Edge of Darkness

BBC

Crime Drama
English     8.2     1985     United Kingdom

Overview

Yorkshire detective Ronald Craven is haunted by the murder of his daughter and begins his own investigation into her death.

Reviews

CaseyReese wrote:
_The Edge of Darkness_ is a brooding show about a murky world. It sees the lives, economics, and politics of rural Yorkshire through a smudged, green-tinged lens. It hears buzzing florescent lights, groaning air conditioners, tea kettles boiling in empty homes, and silence. Sometimes, it lets us listen to a baleful electric guitar moan and wail. Ronnie Craven works in that murky world. He sees corruption. He listens as the authorities discourage him from investigating a mining union's odd elections results. He hears his boss tell him that it would be best if he let his colleagues look into his daughter's murder. He suspects they have a point, but he won't pay it any heed.

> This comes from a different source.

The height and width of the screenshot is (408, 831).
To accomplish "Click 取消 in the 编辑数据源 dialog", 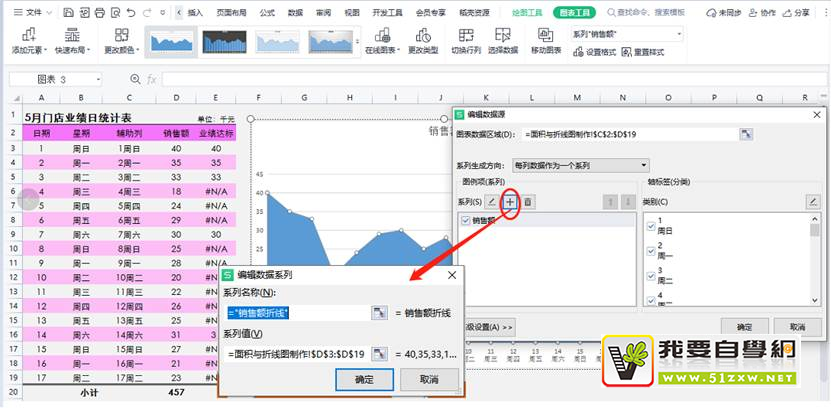I will (x=797, y=326).
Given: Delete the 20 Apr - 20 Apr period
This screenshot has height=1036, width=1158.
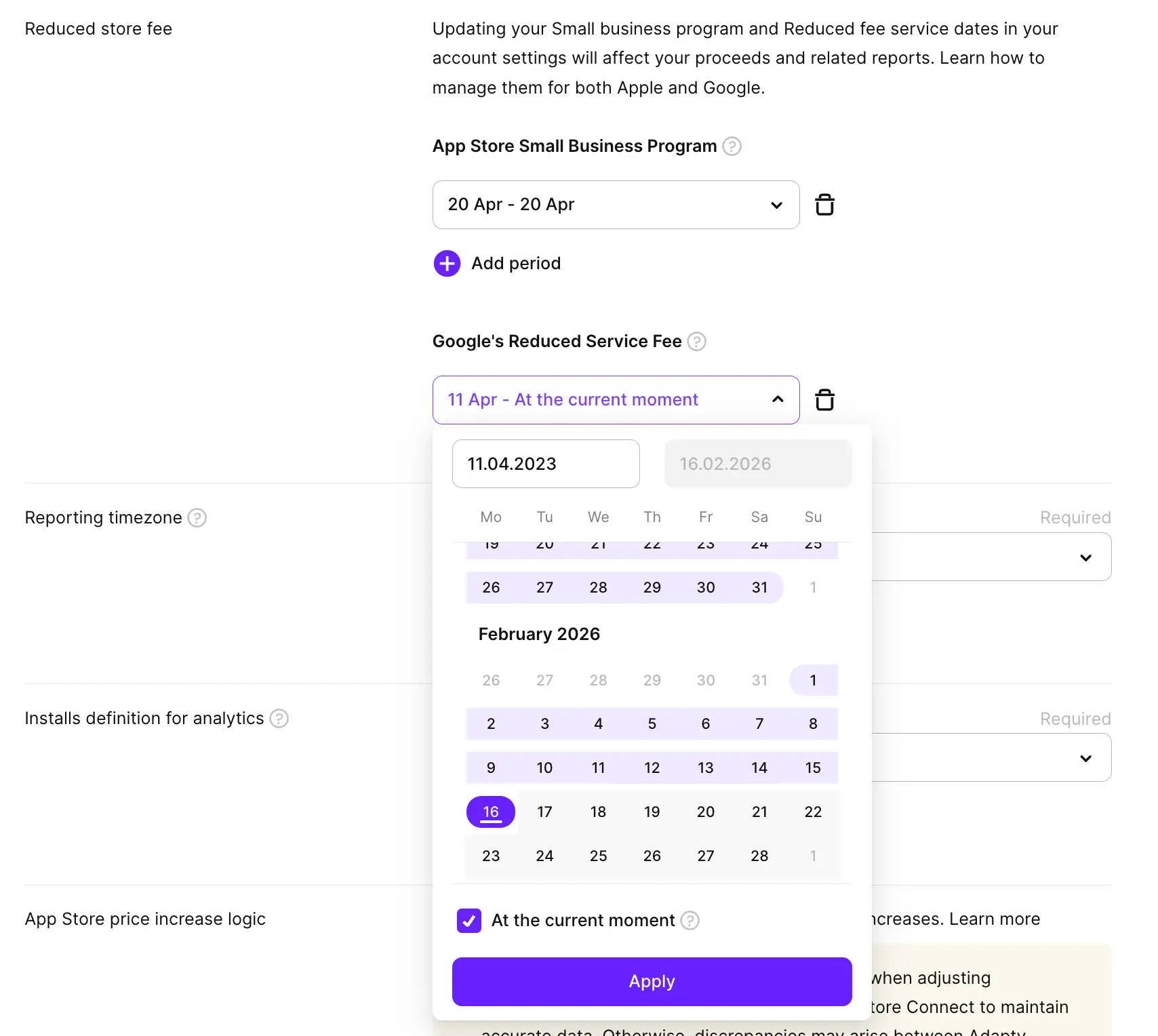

He's haunted by his own corruption, and he thinks that's what caused his daughter's death. But Craven wants to find out for sure. He's going to see just how deep the corruption runs. He will find out why his daughter's possessions are seeped in radiation, why two intelligence agents think she was a terrorist, why her boyfriend would betray his political allies just so he can keep pecking away at the people he betrays them to, why the local water table makes Geiger counters nervous, and why a multi-national mining corporation, and it's government allies, don't want him to ask what they're doing with refined plutonium. Craven will not, however, ask why water seeps from the spot on his lawn where his daughter was shot. And he's too lonely and miserable to question why he hears, and sometimes sees, his dead daughter speak to him. The Edge of Darkness is a show that inhabits a world one step removed from our own. But it's a small step, and Bob Peck's crestfallen portrayal of Craven never allows us to doubt his reality. Joe Don Baker's morbidly humorous depiction of Craven's CIA ally both adds to the slightly surreal atmosphere of the story and grounds it in human eccentricity. And the rest of the cast aptly handles the compromised, callous, and, sometimes, guilt-ridden characters that politics, and conspiracy stories, require.